* _Texto de leitura_
════

Quando desci as escadas para ir comprar um volume de cigarros ao Café Liz, resolvi pesar a mochila na balança que o café tem há décadas. Mas continua certinha: 17 Kg. F…-.e!

Eu nem disse nada, ainda me matavam (as mulheres quando se armam em mães são lixadas!!!) mas quando cheguei podre de cansado da estação da Campanhã ao albergue do Porto, o senhor que me ajudou a entrar e agarrou a mochila disse-me logo: “metade disto tem de ir fora e ficar cá”.

É uma boa experiência, porque nos obriga a decidir o que é importante face ao que é definitivamente acessório.

As minhas primas tinham escolhido uma toalha de banho topo de gama com metro e meio por um metro que ocupava imenso espaço. Nessa altura o senhor só me disse: “mas você vai para alguma praia fluvial ou quê? Isto fica. Espere aí que já lhe ofereço uma toalha como deve ser”. E lá aprece ele com uma toalha de bidé.

Eu só lhe disse que aquilo era impossível. Alguma vez eu me conseguiria secar com aquele pano. Ele lá me garantiu que sim. E o facto é que sempre o consegui fazer. Trazia depois o pano em cima da mochila a apanhar sol para ficar sequinho para a próxima utilização.

Aconteceram três coisas absolutamente inexplicáveis durante essas semanas do Caminho.

════

* _Registos guardados_
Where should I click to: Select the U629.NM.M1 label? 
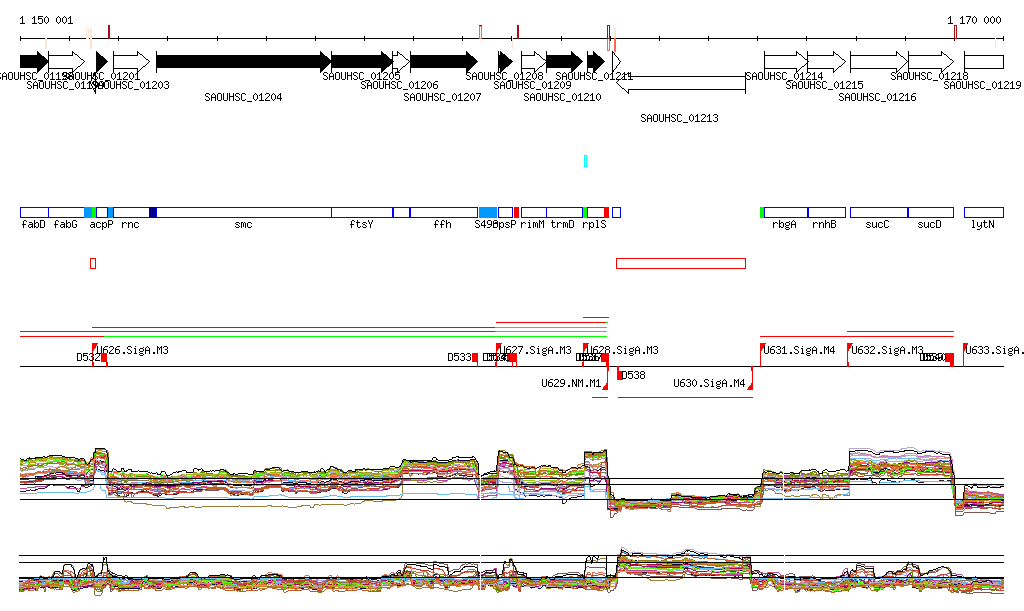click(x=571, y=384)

════

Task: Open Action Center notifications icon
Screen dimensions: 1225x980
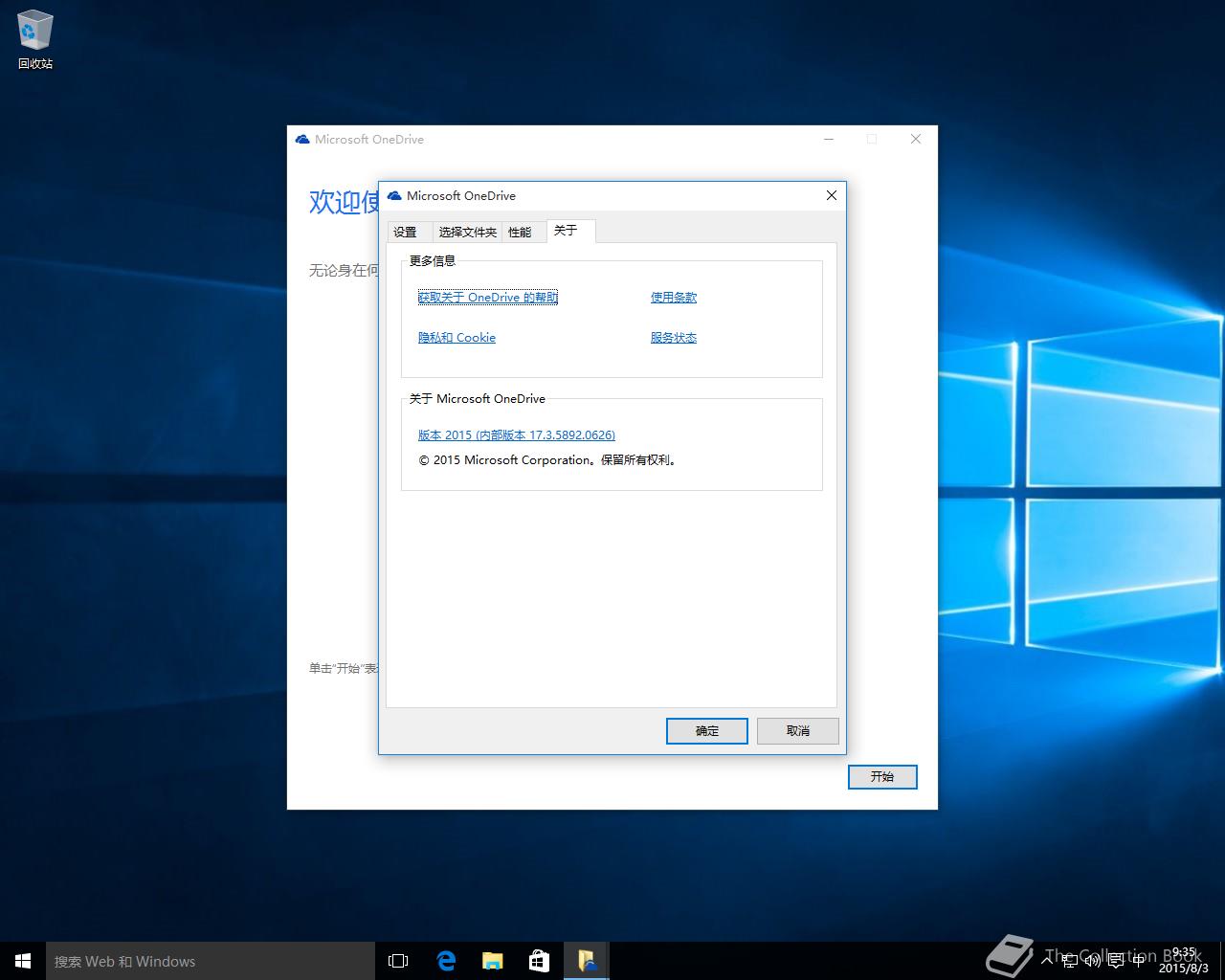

════

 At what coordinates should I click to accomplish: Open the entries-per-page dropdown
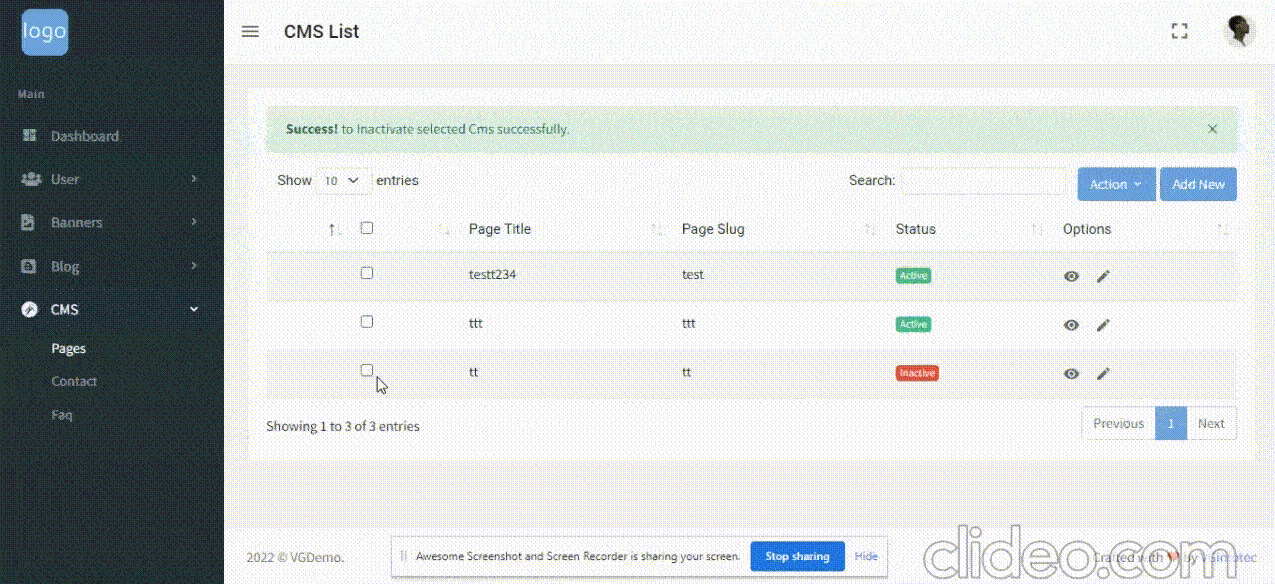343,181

════

* _Exercício breve 1_
Traduza para inglês a seguinte frase do relato sobre a mochila do Caminho: "É uma boa experiência, porque nos obriga a decidir o que é importante face ao que é definitivamente acessório."
* _Exercício breve 2_
Escreva o que se segue no relato sobre a mochila do Caminho, a partir da última frase apresentada.

* _Resposta escrita 1_
It is a good experience, because it forces us to decide what is important as opposed to what is definitely unnecessary.

* _Resposta escrita 2_
A primeira foi o esforço físico absoluto até à exaustão. Quando não sabia se já tinha percorrido metade do percurso do dia e estava tão cansado, mas tão cansado que pensava se não seria melhor voltar para trás e ficar no alojamento onde tinha pernoitado na véspera. Se seria melhor e menos fastidioso continuar em frente. Nunca voltei para trás.

O esgotamento físico liberta-nos o espírito. Nem sei nem nunca saberei como descrever esses momentos tão duros e ao mesmo tempo tão gratificantes.

A segunda coisa ou o segundo momento curioso foi quando numa manhã, lá pelas 9 horas começa a cair uma chuvada tão grande, mas tão grande e acompanhada por granizo onde nunca parei de andar e com um sentimento de paz absoluta. A mochila era impermeável, tinha vestido a gabardine, as botas eram impermeáveis só fiquei mesmo com as calças de ganga molhadas dos joelhos para baixo. Incrível e inesquecível sensação. Nunca saberei justificar esses momentos de tão profundos e absolutamente libertadores.

A terceira é a decepção total. Quando chegas ao fim do Caminho e … nada acontece.

Só aí entendes que a riqueza do Caminho de Santiago, aquele mágico percurso só vale mesmo pelo percurso. E não pela meta.

Agora que vou fazer outra "caminhada" difícil, recebi uma mensagem de um enorme amigo meu. De todos o mais bruto. Gosta de cultivar esse género. Sempre gostou de esconder todas as suas fragilidades que fazem dele um dos homens mais sensíveis e autênticos que alguma vez conheci.

Não foi por acaso que o convidei para ser Padrinho do meu filho mais novo.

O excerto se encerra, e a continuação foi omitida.